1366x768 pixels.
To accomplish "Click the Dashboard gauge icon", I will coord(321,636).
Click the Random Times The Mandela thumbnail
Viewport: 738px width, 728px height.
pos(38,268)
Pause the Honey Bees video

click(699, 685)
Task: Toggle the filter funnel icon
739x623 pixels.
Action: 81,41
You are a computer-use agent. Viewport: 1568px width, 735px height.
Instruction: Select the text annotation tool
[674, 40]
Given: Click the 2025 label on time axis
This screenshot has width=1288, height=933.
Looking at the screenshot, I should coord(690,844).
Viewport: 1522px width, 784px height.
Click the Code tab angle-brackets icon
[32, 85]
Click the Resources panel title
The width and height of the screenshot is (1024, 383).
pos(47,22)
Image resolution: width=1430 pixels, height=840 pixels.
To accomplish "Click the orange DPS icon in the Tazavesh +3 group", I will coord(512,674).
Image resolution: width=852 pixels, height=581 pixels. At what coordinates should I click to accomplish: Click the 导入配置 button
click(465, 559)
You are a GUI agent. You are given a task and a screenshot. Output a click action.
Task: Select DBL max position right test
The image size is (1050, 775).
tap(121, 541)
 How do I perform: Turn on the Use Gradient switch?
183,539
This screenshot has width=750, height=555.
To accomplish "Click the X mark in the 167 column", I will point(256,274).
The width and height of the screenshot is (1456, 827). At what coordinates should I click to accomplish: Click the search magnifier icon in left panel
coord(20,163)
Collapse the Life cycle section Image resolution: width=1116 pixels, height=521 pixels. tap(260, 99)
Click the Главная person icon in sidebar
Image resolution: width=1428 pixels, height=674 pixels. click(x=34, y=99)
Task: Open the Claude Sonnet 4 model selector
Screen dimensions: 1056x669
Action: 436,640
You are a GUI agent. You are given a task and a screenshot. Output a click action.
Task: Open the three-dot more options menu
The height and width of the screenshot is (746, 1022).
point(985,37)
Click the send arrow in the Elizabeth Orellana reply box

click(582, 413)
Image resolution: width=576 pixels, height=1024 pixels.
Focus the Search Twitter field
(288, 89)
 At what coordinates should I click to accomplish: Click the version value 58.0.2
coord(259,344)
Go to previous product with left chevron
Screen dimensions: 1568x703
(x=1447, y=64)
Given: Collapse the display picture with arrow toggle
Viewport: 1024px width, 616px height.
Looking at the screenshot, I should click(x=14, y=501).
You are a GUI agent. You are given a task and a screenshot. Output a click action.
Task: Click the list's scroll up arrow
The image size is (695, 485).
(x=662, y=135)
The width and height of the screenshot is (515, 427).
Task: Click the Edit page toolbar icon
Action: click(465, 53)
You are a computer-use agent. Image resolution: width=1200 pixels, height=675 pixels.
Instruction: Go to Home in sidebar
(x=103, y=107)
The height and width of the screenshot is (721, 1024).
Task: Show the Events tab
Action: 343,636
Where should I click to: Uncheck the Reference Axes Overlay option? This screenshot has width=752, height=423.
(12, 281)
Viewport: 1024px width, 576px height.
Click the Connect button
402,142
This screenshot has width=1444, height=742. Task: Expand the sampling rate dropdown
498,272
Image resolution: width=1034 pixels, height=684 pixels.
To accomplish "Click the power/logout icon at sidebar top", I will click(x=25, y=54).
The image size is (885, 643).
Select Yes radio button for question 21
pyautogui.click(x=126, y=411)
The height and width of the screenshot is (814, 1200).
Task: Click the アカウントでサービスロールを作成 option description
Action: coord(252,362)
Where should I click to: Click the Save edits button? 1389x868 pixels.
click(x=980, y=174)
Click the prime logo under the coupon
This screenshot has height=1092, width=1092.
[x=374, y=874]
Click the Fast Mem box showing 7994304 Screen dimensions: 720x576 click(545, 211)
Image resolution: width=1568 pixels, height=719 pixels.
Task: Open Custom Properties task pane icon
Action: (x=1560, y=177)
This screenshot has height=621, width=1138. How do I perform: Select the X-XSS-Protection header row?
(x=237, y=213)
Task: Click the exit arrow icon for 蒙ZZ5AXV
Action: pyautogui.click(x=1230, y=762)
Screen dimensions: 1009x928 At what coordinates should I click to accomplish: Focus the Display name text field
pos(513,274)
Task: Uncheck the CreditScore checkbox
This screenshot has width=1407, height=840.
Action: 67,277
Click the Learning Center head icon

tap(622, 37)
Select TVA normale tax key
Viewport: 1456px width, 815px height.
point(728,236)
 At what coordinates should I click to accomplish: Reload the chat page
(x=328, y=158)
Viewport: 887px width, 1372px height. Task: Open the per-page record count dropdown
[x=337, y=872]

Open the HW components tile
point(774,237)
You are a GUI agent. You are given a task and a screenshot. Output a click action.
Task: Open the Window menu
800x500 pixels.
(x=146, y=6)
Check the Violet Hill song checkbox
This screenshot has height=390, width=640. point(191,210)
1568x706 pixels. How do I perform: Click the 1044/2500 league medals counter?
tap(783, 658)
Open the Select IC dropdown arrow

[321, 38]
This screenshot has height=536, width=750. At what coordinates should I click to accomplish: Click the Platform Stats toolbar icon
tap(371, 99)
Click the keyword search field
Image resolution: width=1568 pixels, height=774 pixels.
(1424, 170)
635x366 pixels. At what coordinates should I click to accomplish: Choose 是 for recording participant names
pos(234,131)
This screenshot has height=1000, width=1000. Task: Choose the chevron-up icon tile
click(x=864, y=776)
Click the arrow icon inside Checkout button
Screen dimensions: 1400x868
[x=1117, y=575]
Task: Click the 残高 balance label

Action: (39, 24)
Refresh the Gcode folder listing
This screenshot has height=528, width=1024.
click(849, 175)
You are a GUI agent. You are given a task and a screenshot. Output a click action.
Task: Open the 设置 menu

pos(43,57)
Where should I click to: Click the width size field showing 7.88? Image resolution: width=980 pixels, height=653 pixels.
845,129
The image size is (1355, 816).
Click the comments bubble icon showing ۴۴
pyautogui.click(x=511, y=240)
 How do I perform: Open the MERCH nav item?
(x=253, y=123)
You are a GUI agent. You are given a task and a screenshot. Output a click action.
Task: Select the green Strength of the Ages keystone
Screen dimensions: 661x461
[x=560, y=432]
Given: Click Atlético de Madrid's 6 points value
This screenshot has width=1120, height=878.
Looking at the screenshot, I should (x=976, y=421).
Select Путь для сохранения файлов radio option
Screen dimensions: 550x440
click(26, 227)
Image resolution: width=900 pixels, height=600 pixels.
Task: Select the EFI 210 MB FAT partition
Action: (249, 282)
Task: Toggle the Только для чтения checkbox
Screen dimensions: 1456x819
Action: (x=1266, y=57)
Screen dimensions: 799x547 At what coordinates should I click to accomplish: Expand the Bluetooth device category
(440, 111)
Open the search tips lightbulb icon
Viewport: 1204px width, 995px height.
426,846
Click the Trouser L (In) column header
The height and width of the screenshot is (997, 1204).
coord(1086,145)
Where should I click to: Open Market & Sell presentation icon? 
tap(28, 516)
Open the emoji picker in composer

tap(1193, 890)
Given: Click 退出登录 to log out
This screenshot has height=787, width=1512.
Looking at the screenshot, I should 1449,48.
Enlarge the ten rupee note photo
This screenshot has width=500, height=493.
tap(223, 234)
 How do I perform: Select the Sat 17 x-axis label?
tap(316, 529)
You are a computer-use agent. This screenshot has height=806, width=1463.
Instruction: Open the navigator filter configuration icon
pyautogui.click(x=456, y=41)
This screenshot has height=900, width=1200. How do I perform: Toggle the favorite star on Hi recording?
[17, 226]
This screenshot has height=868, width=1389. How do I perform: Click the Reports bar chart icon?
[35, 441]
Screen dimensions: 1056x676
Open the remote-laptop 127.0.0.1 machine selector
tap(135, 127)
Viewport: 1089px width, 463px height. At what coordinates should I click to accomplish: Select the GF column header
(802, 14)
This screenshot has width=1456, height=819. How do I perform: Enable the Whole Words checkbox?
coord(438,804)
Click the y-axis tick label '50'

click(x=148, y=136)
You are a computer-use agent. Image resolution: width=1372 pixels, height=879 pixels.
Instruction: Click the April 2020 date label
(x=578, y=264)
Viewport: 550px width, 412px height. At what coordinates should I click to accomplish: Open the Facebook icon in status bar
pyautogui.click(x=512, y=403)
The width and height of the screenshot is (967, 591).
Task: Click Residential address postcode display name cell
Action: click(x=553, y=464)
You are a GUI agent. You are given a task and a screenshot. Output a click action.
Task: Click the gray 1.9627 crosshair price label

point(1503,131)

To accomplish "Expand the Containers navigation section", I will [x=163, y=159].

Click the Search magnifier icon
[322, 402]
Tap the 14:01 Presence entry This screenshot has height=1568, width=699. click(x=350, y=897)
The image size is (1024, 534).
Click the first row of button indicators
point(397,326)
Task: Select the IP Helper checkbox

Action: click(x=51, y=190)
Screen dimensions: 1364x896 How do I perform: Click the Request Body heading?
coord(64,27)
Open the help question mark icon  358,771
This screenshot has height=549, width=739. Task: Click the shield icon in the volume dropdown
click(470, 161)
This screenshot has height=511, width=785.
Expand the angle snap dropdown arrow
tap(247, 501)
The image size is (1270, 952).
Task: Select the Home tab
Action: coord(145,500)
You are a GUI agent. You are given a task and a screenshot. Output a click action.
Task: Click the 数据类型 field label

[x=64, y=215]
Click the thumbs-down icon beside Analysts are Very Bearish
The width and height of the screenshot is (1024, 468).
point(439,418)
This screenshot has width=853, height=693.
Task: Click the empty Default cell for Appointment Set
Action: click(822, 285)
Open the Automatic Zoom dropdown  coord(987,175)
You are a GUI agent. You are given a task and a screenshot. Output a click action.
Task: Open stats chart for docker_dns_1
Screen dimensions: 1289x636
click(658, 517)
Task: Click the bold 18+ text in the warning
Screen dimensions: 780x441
——
-- Objective --
Reproduce the stretch from the start of the rows through the line containing "click(699, 685)", switching "thumbnail" to "preview image" and leaving everything else unchanged.

-- Task answer --
1366x768 pixels.
To accomplish "Click the Dashboard gauge icon", I will coord(321,636).
Click the Random Times The Mandela preview image
Viewport: 738px width, 728px height.
pos(38,268)
Pause the Honey Bees video

click(699, 685)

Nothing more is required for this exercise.